What the task requires - Restate word for word the line with "視覺設計 (30, 2333)" and the rest of the listing after it, ending at the final line, and include nothing else.

Supplied information -
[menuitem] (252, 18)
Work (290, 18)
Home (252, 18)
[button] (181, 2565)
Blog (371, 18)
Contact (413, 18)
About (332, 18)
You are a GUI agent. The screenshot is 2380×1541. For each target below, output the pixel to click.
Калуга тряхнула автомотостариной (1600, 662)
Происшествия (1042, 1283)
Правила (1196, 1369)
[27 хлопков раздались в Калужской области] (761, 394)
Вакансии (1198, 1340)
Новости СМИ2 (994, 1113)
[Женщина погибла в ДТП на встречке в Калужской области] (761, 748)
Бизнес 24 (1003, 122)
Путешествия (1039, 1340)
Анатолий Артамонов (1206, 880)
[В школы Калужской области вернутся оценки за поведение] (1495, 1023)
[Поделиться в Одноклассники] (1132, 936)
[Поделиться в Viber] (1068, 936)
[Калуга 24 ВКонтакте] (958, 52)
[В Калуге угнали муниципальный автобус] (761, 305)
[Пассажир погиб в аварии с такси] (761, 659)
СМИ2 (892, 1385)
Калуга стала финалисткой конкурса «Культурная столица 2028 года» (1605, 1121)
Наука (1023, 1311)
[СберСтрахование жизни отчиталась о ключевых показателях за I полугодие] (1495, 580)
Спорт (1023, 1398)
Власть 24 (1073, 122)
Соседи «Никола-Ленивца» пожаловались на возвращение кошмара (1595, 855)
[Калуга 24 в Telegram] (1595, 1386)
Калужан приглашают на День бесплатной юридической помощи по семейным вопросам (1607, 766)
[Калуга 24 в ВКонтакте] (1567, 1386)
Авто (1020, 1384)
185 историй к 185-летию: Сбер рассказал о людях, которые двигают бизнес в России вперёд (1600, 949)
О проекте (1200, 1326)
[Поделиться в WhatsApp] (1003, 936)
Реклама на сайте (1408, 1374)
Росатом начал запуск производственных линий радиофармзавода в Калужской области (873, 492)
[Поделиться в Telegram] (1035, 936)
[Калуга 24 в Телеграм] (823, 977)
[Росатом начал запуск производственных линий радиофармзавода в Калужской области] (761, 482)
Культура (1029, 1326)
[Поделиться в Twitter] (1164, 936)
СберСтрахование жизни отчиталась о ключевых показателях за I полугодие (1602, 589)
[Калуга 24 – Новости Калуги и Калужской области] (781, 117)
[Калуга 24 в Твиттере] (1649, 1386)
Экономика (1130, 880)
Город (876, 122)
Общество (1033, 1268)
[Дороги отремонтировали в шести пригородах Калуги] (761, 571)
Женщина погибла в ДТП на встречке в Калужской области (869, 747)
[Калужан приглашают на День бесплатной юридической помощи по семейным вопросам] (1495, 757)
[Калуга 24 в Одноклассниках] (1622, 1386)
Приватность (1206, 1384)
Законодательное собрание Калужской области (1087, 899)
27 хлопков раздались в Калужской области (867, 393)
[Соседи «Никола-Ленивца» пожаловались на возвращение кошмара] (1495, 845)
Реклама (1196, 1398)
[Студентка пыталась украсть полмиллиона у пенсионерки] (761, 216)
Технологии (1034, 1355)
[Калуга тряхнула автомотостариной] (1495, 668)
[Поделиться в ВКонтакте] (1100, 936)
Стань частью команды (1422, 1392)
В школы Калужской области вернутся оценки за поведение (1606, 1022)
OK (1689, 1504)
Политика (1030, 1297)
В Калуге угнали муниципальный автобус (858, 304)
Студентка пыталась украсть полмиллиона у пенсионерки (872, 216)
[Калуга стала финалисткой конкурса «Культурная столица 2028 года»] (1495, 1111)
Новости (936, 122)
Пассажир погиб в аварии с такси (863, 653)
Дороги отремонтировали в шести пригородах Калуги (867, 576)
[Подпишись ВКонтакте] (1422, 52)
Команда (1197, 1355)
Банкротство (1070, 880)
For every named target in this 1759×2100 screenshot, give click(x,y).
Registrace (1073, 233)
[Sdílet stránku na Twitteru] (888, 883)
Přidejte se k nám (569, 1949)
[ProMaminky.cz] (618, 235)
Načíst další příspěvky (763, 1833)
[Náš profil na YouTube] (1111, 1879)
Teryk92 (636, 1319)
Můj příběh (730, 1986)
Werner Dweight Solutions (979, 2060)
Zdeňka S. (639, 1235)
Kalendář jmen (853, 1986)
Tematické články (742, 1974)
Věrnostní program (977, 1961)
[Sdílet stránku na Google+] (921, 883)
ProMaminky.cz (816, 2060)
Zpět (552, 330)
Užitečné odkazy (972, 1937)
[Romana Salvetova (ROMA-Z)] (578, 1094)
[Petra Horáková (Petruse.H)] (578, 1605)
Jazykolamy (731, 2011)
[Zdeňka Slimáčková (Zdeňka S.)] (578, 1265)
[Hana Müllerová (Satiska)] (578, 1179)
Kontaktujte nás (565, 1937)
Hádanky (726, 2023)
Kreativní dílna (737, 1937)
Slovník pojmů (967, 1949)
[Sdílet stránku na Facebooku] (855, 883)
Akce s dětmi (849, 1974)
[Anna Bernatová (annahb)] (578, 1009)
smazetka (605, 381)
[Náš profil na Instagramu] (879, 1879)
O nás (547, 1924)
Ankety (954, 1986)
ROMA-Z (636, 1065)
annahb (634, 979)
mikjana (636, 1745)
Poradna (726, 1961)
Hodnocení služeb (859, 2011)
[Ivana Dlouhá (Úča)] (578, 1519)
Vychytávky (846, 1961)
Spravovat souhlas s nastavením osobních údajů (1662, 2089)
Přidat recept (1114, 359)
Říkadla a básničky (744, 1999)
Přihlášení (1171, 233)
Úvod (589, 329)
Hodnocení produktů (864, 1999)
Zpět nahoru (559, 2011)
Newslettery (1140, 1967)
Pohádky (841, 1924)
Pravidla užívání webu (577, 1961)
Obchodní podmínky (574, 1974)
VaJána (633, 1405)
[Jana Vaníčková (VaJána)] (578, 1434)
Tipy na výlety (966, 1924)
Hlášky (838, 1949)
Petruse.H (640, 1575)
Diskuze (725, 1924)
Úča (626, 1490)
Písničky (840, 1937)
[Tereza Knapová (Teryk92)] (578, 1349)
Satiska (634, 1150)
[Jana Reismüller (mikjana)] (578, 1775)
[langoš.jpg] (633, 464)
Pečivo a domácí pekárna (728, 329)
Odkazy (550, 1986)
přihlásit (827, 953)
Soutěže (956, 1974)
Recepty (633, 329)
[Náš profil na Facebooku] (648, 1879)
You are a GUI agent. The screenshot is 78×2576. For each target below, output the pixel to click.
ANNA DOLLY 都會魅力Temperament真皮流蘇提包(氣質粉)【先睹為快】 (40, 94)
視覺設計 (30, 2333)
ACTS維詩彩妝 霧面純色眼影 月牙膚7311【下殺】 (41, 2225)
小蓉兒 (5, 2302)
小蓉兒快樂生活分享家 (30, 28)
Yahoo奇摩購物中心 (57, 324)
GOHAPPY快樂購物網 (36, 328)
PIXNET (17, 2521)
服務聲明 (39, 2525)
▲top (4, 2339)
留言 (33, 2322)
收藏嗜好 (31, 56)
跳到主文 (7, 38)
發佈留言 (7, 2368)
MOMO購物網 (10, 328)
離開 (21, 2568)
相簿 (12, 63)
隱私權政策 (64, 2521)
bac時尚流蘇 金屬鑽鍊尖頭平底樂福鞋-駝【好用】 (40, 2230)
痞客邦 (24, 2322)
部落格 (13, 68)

Exercise output -
視覺設計 (30, 2333)
ACTS維詩彩妝 霧面純色眼影 月牙膚7311【下殺】 (41, 2225)
小蓉兒 (5, 2302)
小蓉兒快樂生活分享家 (30, 28)
Yahoo奇摩購物中心 (57, 324)
GOHAPPY快樂購物網 (36, 328)
PIXNET (17, 2521)
服務聲明 (39, 2525)
▲top (4, 2339)
留言 (33, 2322)
收藏嗜好 (31, 56)
跳到主文 (7, 38)
發佈留言 (7, 2368)
MOMO購物網 (10, 328)
離開 (21, 2568)
相簿 (12, 63)
隱私權政策 (64, 2521)
bac時尚流蘇 金屬鑽鍊尖頭平底樂福鞋-駝【好用】 (40, 2230)
痞客邦 (24, 2322)
部落格 (13, 68)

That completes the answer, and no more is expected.